Hola todos ¿cómo están? Espero que bien. Les traigo el siguiente capitulo, supongo que se responderan las preguntas que se quedaron en el anterior.

Ahora una aclaración: en mis anteriores fics el nombre de Liechtenstein era Elise o Lily, pero desde que ví un video en youtube, sobre los nombres de las naciones, que eran Canon, me dí cuenta de que el nombre de Liechtenstein es Erika. De la misma forma pasa con Suiza, en lugar de Vash, será Bash de ahora en adelante. Espero no les moleste.

PD: Lily seguirá siendo el apodo de Liechtenstein, así que me referire a ella ya sea como Erika o Lily.

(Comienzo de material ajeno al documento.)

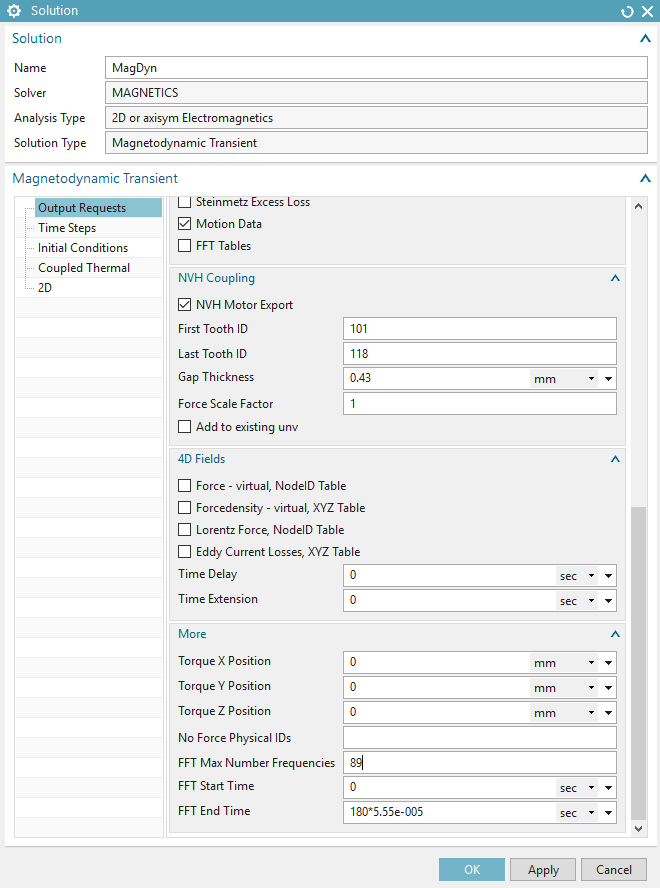Click the settings gear icon in title bar
This screenshot has height=888, width=660.
pos(14,11)
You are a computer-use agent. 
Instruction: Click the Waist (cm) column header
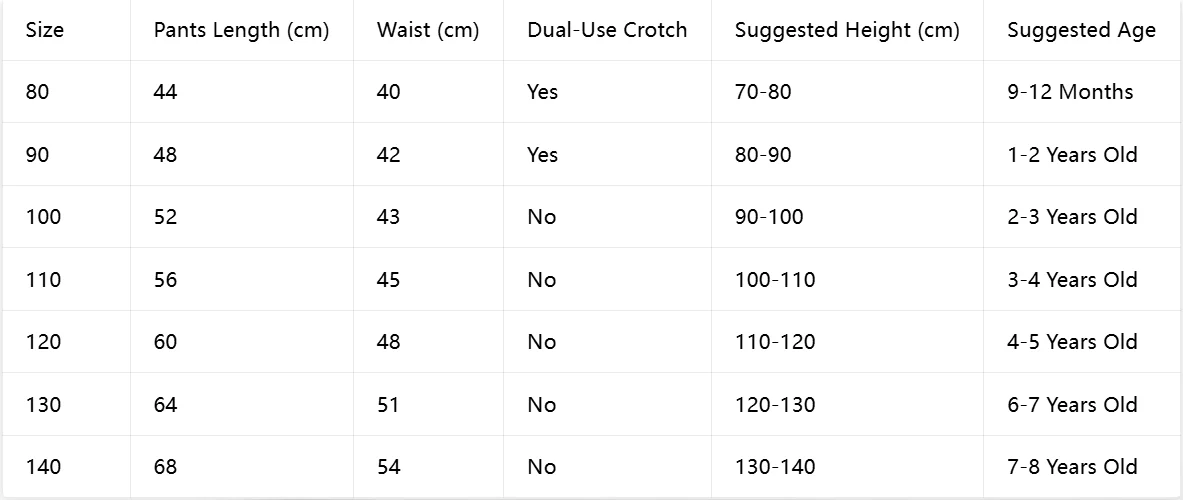pyautogui.click(x=428, y=30)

Solo para que no se confundan.

Lo que está escrito en cursivas es un pensamiento.

Hetalia no me pertenece.

Disfruten de su lectura.


Liechtenstein salía de la ducha, algo apurada porque creyó que su hermano había entrado en la habitación, creyendo que su hermano había caído ebrio al suelo. Salió cubriéndose con la primera toalla que vio que era la más pequeña del baño.

Al salir a la habitación vio otra vez el color castaño chocolate de los ojos abiertos de Italia. Y ella de la impresión no sujetó bien su toalla, la cual empezó a caer. Veneziano vio lo suficiente y no quería, por respeto, seguir ofendiendo a Liechtenstein. Sonrojado como estaba, se paró como pudo. Y fue directo a la puerta para abrirla. Mientras Liechtenstein reaccionaba y entraba de nuevo al baño.

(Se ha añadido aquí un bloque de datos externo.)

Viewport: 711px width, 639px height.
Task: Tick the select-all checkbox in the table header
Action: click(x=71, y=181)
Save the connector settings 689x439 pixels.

La puerta, estaba trancada.

— ¿Qué ocurre?— se atrevió a preguntar Liechtenstein, al ver que no escuchaba la puerta abrirse y cerrarse.

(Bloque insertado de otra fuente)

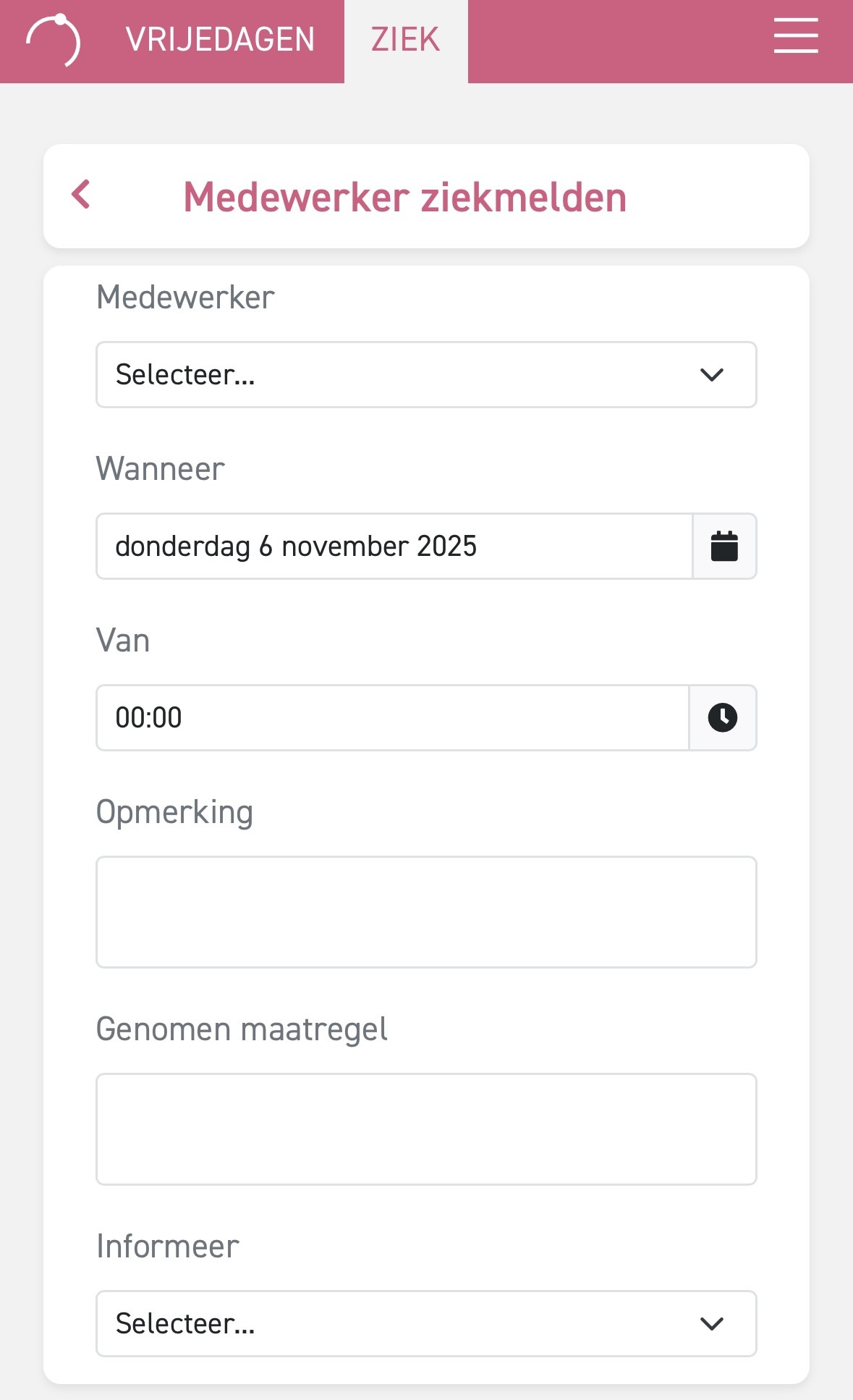Select the ZIEK tab
Screen dimensions: 853x1400
[405, 40]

— La puerta está trancada, no puedo abrirla— dijo Veneziano presa de la desesperación.

Liechtenstein nerviosa y angustiada, tomó una toalla más grande, se la sujetó con una pinza para el cabello que usaba en la bañera, y salió de nuevo a la habitación, su presencia desconcertó más a su intruso quien empujaba más fuerte la puerta. Ella acercándose y evitando sonrojarse por la vergüenza, lo ayudó en esa tarea.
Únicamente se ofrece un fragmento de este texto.